Je n'aime pas non plus le prêt à consommer, fut-il clean comme un meuble scandinave au design épuré.
Mon point de vue sur l'implantation d'Ikéa en Pays Basque se résume à une question : “est-il donc impossible ici, chez nous, de produire des meubles contemporains, esthétiques, de bonne qualité et bon-marché avec cette tradition d'ébénisterie plutôt fameuse qui est la nôtre ?”
Je ne parle pas de produire à nouveau ces armoires, ces lits et ces züzülü impossibles à faire rentrer dans un appartement moderne.
J'aspire seulement à voir des meubles adaptés à nos modes de vie et à notre pouvoir d'achat, tout en portant la marque de la qualité d'antan.

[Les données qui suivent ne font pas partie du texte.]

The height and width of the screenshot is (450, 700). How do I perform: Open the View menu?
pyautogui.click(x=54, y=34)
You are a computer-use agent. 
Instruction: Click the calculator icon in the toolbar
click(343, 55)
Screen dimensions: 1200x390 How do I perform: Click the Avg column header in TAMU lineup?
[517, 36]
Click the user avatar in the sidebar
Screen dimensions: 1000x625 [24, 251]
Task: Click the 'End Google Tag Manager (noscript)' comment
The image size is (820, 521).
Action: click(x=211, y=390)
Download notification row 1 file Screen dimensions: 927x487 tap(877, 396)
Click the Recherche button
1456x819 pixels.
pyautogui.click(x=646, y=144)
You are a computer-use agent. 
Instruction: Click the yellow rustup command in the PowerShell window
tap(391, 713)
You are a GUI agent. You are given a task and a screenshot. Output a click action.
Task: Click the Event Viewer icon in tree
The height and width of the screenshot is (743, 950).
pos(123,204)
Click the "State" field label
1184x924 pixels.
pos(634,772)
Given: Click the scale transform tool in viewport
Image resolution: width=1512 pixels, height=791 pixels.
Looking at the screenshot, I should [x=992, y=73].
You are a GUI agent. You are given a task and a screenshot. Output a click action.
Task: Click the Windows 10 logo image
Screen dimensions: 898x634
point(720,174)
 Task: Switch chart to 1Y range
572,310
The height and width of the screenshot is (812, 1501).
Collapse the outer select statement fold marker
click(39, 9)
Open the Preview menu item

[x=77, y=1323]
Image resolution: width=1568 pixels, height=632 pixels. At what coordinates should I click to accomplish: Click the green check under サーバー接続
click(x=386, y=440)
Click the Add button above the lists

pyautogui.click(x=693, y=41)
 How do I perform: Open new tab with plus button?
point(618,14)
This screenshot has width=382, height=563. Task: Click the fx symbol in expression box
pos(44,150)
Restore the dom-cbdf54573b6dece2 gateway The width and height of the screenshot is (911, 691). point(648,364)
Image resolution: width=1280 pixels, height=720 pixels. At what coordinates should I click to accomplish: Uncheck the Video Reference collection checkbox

Une économie sauvage qui n’a que faire des cultures et des identités

Je m'étonne de la rapidité avec laquelle le savoir faire ancestral s'est dilué dans les brumes de l'hyper consommation au service d'une économie sauvage qui n'a que faire des cultures et des identités. 
Bref, je me désole de voir que le patrimoine artisanal remarquable de ce pays risque de se retrouver dans le vide grenier planétaire de la globalisation culturelle.
Mais voilà, n'étant qu'un profane, je ne sais qui incriminer.
Et je n'ai pas envie de tomber dans la facilité en traitant nos élus d'incompétents, car je soupçonne que nous sommes tous responsables de cette situation.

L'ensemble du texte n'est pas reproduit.